Synopses & Reviews
Review
"What midsummer night's feast would be digestible without Francine Prose's Gluttony; what weekend jaunt to your best friend's chateau would be survivable without Joseph Epstein's Envy? And you'll need Wendy Wasserstein's Sloth (wickedly subtitled 'And How to Get It') while you're struggling out of your deck chair." O, The Oprah Magazine
Review
"Whimsically packaged exminations of Lust by Simon Blackburn, Gluttony by Francine Prsoe, Envy by Joseph Epstein, Anger by Robert Thurman, Greed by Phyllis Tickle, Sloth by Wendy Wasserstein and Pride by Michael Eric Dyson become playgrounds for cultural reflection by authors and playwrights in Oxford's Seven Deadly Sins series." Publishers Weekly (on the series)
Review
"In a hilarious parody of self-help manuals, Wasserstein offers a book-inside-a-book how-to guide Sloth: And How to Get It on living a happy and guilt-free slothful life. Wasserstein's rapid-fire comic prose offers the perfect satire on a culture that continually invents more ways of moving less (television remotes, cell phones) in order to be blissfully slothful." Publishers Weekly
Review
"A delightfully hilarious parody...Wasserstein provides a plethora of amusing motivational strategies.... Not since Wendy Kaminer's I'm Dysfunctional, You're Dysfunctional has self-help been so enjoyable!" Library Journal
Review
"This funny writer has produced Sloth: The Seven Deadly Sins, a poke at the self-help industry in which she also satirizes the legion of Americans who are cultural and political sloths." Newsday
Review
"Sloth is a hoot and nicely satirizes the extent to which so many self-improvement programs bring nothing but unhappiness and self-disgust to so many people." SpiritualityHealth.com
Review
"Funny, wise, and paradoxically invigorating, Wendy Wasserstein has written what we can all hope is the self-help book to end all self-help books. Sloth gives us the energy not just to laugh at the whole industry of diet, exercise, and beauty regimens, but succeeds in getting us also to laugh at ourselves. Sloth is a motivational masterpiece." Joseph Gordon, Dean of Undergraduate Education, Yale College
Review
"Anyone who's ever wondered if it wasn't time to stop and smell the roses needs to read Sloth, Wendy Wasserstein's wise and witty argument in favor of doing absolutely nothing. Embrace Ms. Wasserstein's philosophy and you will not only stop, you will abandon forever exhausting ideas like smelling anything, roses included. So gather your flagging forces and read this delightful book. It may well be the last thing you ever do." John Weidman, President of the Dramatic Guild of America
Synopsis
Here is a rollicking parody of the self-help genre, one that skewers the couch-bound, apathetic mentality so pervasive in America today.

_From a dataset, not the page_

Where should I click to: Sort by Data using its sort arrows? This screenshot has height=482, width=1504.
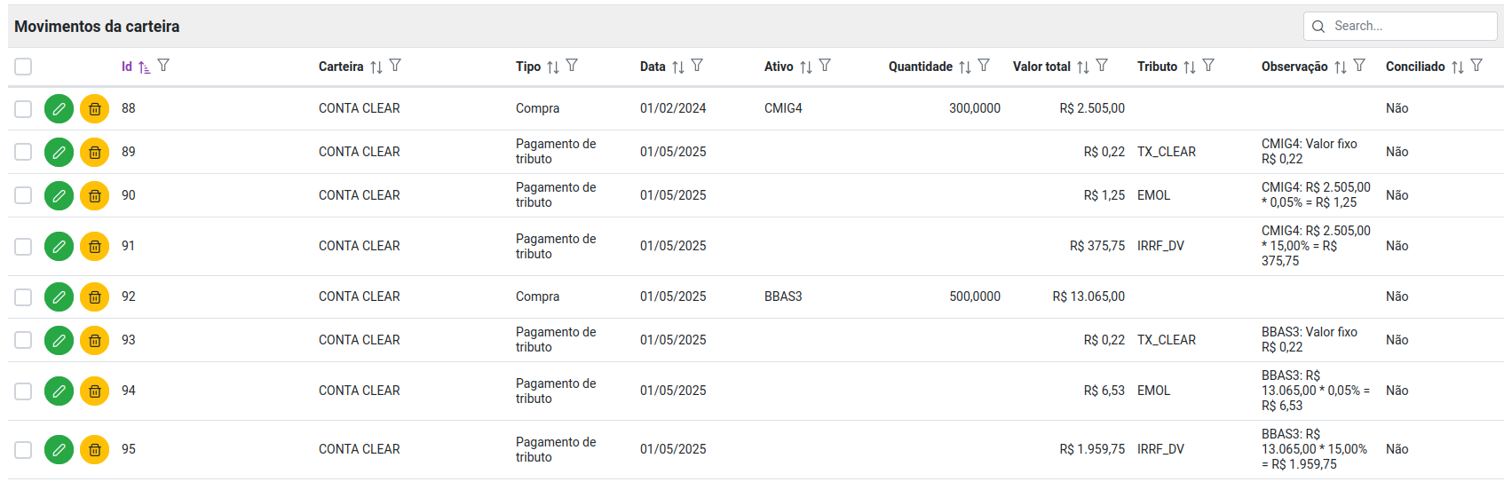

With tongue in cheek, Sloth guides readers step-by-step toward a life of noncommittal inertia. You have the right to be lazy, writes Wasserstein. You can choose not to respond. You can choose not to move. Readers will find out the importance of Lethargiosis--the process of eliminating energy and drive, the vital first step in becoming a sloth. To help you attain the perfect state of indolent bliss, the book offers a wealth of self-help aids. Readers will find the sloth songbook, sloth breakfast bars (packed with sugar, additives, and a delicious touch of Ambien), sloth documentaries (such as the author's 12-hour epic on Thomas Aquinas), and the sloth network, channel 823, programming guaranteed not to stimulate or challenge in any way. (It may be difficult to distinguish between this and other channels, but only on channel 823 can you watch me sleeping.) Readers will also learn the top ten lies about Sloth, the ten commandments of Sloth, the SLOTH mantra, even the too-much ten--over-achievers such as Marie Curie, Shakespeare, and William the Conqueror. You will discover how to become a sloth in your diet, exercise, work, and even love-life (true love leads to passion, she warns, and passion is the biggest enemy of sloth).
Wendy Wasserstein is one of America's great comic writers--one who always has a serious point to her humor. Here, as she pokes fun at the self-help industry, she also satirizes the legion of Americans who are cultural and political sloths.
About the Author
The late Wendy Wasserstein was the Pulitzer Prize-winning playwright of The Heidi Chronicles, which also won a Tony Award. Her other plays include The Sisters Rosensweig, Uncommon Women and Others, Isn't It Romantic, and An American Daughter. She was also the author of Shiksa Goddess.